# 2023-013 Paye et avantages sociaux, Indemnité de service en campagne, Payé en trop
Indemnité de service en campagne, Payé en trop
Sommaire de cas
Date C et R : 2024-04-25
Le plaignant a cessé d'être admissible à l'indemnité de service en campagne (ISC) à compter du 181e jour où il faisait l'objet d'une catégorie médicale temporaire (CatT). L'ISC a été versée en trop durant une période de 21 jours, le temps que l'interruption du versement soit effective et a par la suite été récupéré sur une paye suivante. Le plaignant a présenté une demande pour contester le recouvrement du trop-payé, mais cette demande a été refusée. Le plaignant a expliqué avoir été induit en erreur lors de la signature du formulaire d'interruption de versement et que pour cette raison, l'interruption a tardé et a provoqué un trop-payé. Pour cette raison, le plaignant considérait ne pas devoir rembourser le trop-payé.
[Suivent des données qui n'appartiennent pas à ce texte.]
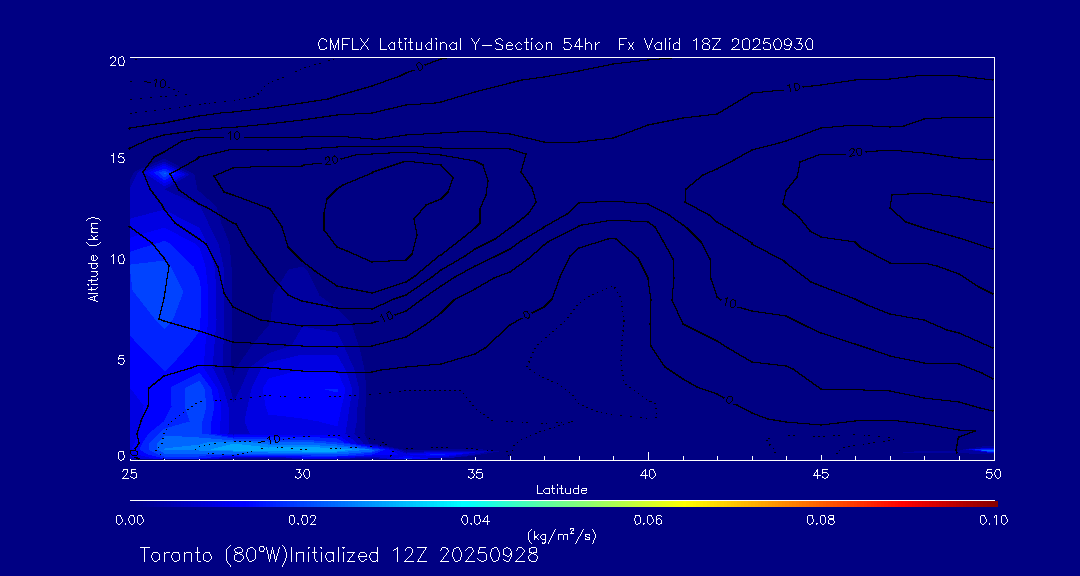1080x576 pixels.
Task: Click the red end of the colorbar
Action: pos(990,501)
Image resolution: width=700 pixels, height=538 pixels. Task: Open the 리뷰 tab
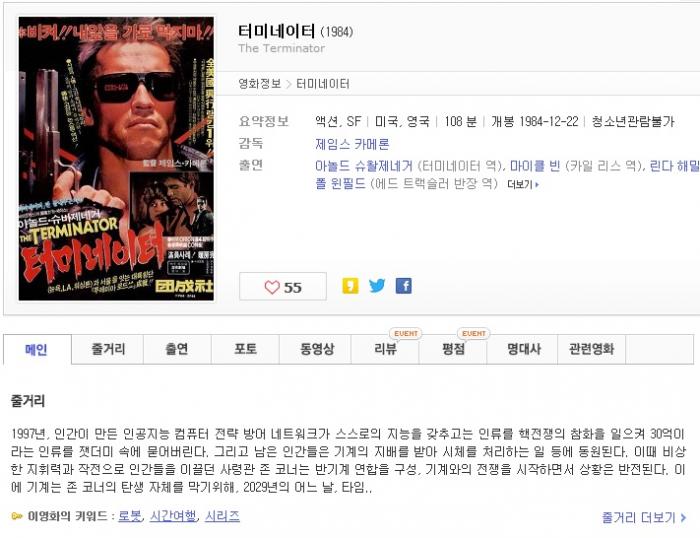pos(385,349)
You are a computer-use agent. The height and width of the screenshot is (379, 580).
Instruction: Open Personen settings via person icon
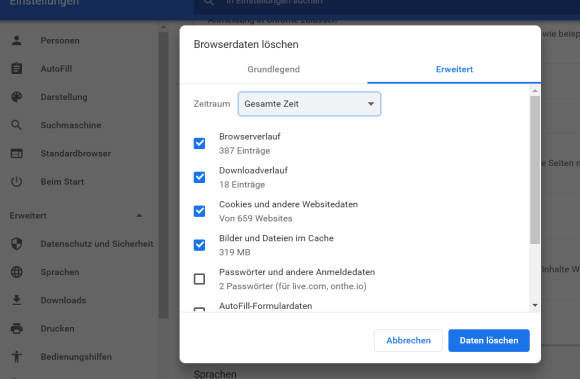(x=17, y=40)
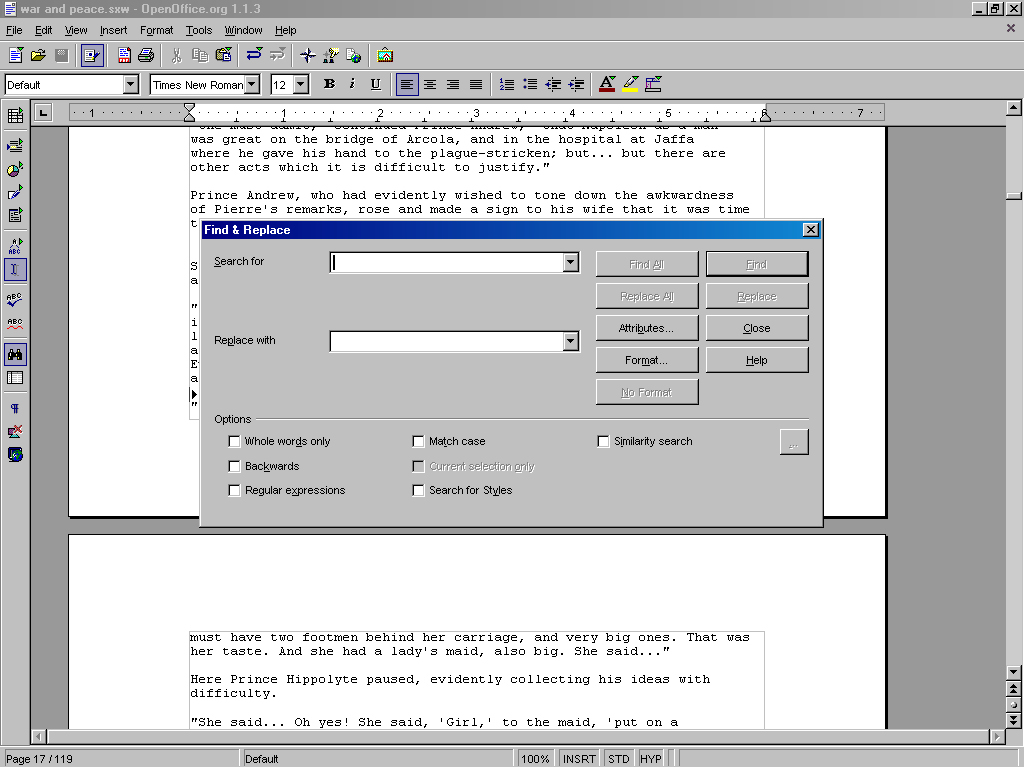
Task: Toggle Find & Replace binoculars icon
Action: [x=15, y=354]
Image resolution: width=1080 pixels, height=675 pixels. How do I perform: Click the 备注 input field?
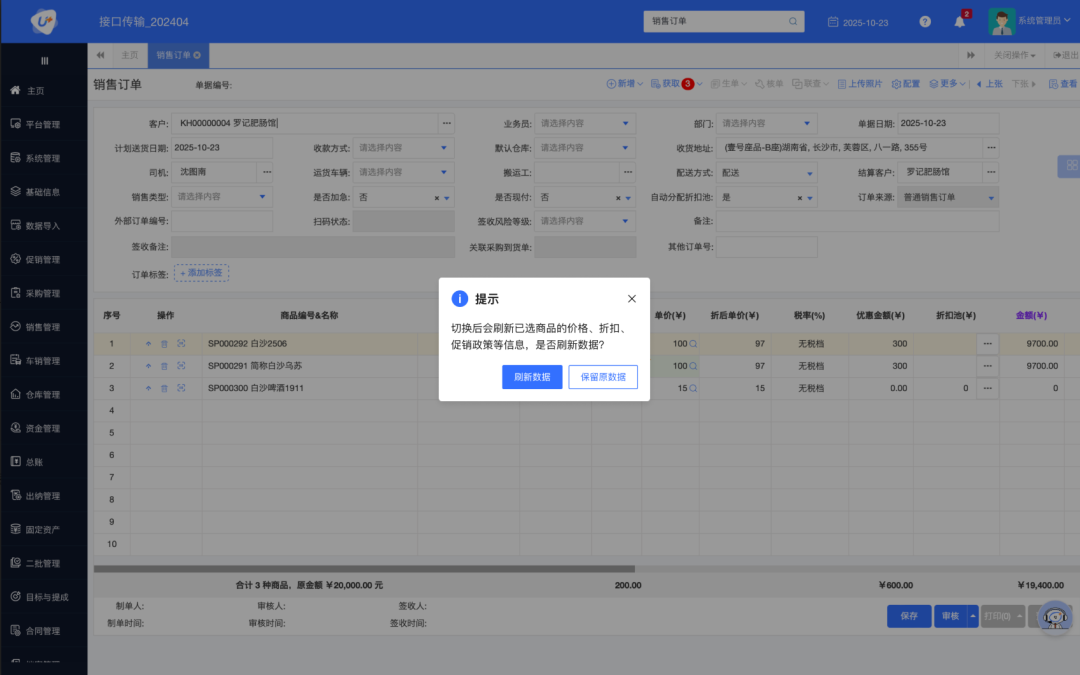click(856, 222)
L'autorité initiale (AI) a conclu que le plaignant n'a pas été lésé puisque bien que le plaignant ait été induit en erreur, l'arrêt du versement était inévitable et le plaignant n'avait pas droit à la somme qui lui a été versé. L'AI a expliqué qu'aucun mécanisme permettant d'effacer ce montant n'existe et le plaignant était responsable de rembourser la somme payée en trop.
Le Comité a établi que l'alinéa 205.15(2) des Directives sur la rémunération et les avantages sociaux applicables aux Forces canadiennes s'appliquait bien à la situation du plaignant et que l'ISC devait effectivement être interrompue à la 181e journée suivant l'obtention d'une CatT. Le Comité a considéré que dans une organisation aussi grande et complexe que les Forces armées canadiennes , un certain délai est nécessaire pour mettre en œuvre et appliquer les décisions. Le Comité a estimé dans le cas du plaignant, une période d'un mois pour cesser l'indemnité était raisonnable.
Le Comité a recommandé à l'autorité de dernière instance de ne pas accorder la mesure de réparation demandée.